Q-Man, I can understand your not wanting to go through the Martial-Car salesman experience, but I'm pretty sure you won't be subjected to that if you call them directly. I haven't been to the Toronto HQ, but I have called there on several occasions to ask questions about training and Vladimirs' availability. I spoke with Vlad's wife and she was extremely nice and straight to the point on all queries, without any sales pitch or hype.

Franco


----------



## Furtry (Dec 12, 2007)

Policy is simple;
$15 for the first two intriductory lessons. You can not sign anything unless you have tried it first. Then, if you wish you can pay $10 per class on a drop in basis.

Lastly, any contract you may sign is negotiated with Valerie which based on your ability to pay. I've seen many people get deals that made me wonder how Vlad stays in business.
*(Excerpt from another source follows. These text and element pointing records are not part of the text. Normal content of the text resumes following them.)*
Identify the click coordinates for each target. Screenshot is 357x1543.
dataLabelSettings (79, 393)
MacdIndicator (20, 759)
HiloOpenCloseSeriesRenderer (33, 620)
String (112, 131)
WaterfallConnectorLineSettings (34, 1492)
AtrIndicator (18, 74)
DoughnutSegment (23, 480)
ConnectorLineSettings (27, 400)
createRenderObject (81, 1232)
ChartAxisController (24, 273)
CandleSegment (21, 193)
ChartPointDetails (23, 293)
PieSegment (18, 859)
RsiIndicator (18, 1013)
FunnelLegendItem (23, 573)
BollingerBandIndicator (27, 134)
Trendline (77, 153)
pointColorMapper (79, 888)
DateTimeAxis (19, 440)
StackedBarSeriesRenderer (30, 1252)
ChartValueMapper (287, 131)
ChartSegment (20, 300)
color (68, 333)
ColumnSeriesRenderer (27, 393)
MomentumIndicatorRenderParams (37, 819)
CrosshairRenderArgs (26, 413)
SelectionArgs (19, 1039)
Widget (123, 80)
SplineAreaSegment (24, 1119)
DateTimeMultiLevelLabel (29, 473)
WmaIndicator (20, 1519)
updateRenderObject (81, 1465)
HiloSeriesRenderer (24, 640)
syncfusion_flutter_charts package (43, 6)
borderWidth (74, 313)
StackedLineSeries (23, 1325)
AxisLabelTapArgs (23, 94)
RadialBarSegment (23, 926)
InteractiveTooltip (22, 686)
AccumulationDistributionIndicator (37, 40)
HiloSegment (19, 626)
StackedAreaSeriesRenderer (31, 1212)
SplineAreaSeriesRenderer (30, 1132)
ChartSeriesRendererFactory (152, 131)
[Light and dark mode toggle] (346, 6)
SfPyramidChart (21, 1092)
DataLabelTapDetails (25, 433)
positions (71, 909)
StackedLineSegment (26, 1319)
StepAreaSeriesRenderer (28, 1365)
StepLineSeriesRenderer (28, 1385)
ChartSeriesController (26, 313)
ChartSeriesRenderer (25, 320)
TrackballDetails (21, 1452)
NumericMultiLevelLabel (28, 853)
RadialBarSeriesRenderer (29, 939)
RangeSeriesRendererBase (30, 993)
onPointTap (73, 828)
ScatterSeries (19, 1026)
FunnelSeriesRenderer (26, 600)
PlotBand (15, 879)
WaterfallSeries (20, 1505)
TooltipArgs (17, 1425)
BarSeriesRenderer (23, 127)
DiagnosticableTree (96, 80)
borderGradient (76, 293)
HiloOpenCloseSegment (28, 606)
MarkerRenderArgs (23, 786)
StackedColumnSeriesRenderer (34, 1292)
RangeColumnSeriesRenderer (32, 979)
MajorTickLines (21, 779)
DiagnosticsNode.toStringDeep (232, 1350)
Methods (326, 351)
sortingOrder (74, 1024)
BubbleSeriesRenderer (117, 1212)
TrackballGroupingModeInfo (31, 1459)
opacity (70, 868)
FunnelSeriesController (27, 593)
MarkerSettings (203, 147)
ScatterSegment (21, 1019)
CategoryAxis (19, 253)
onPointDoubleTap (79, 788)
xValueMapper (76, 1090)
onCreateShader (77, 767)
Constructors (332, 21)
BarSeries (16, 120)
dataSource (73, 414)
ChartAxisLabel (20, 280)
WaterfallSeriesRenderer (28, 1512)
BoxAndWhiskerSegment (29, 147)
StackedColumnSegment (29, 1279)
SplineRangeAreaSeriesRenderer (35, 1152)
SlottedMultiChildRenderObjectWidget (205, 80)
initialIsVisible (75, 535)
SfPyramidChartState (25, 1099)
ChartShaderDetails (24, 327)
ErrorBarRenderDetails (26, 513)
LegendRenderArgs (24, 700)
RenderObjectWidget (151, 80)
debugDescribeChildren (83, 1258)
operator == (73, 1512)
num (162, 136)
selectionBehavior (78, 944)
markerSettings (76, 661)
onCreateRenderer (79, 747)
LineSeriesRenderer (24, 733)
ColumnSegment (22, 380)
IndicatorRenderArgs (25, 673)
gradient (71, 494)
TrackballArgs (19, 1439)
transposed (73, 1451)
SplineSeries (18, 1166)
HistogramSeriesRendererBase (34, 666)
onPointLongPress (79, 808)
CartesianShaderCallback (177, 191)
Q-Man if you haven't gotten a response from Systema HQ is because you haven't been in contact with Systema HQ.


----------



## Q-Man (Dec 12, 2007)

Furtry said:


> Policy is simple;
> $15 for the first two intriductory lessons. You can not sign anything unless you have tried it first. Then, if you wish you can pay $10 per class on a drop in basis.
> 
> Lastly, any contract you may sign is negotiated with Valerie which based on your ability to pay. I've seen many people get deals that made me wonder how Vlad stays in business.
> ...


 

Thank you Furtry


----------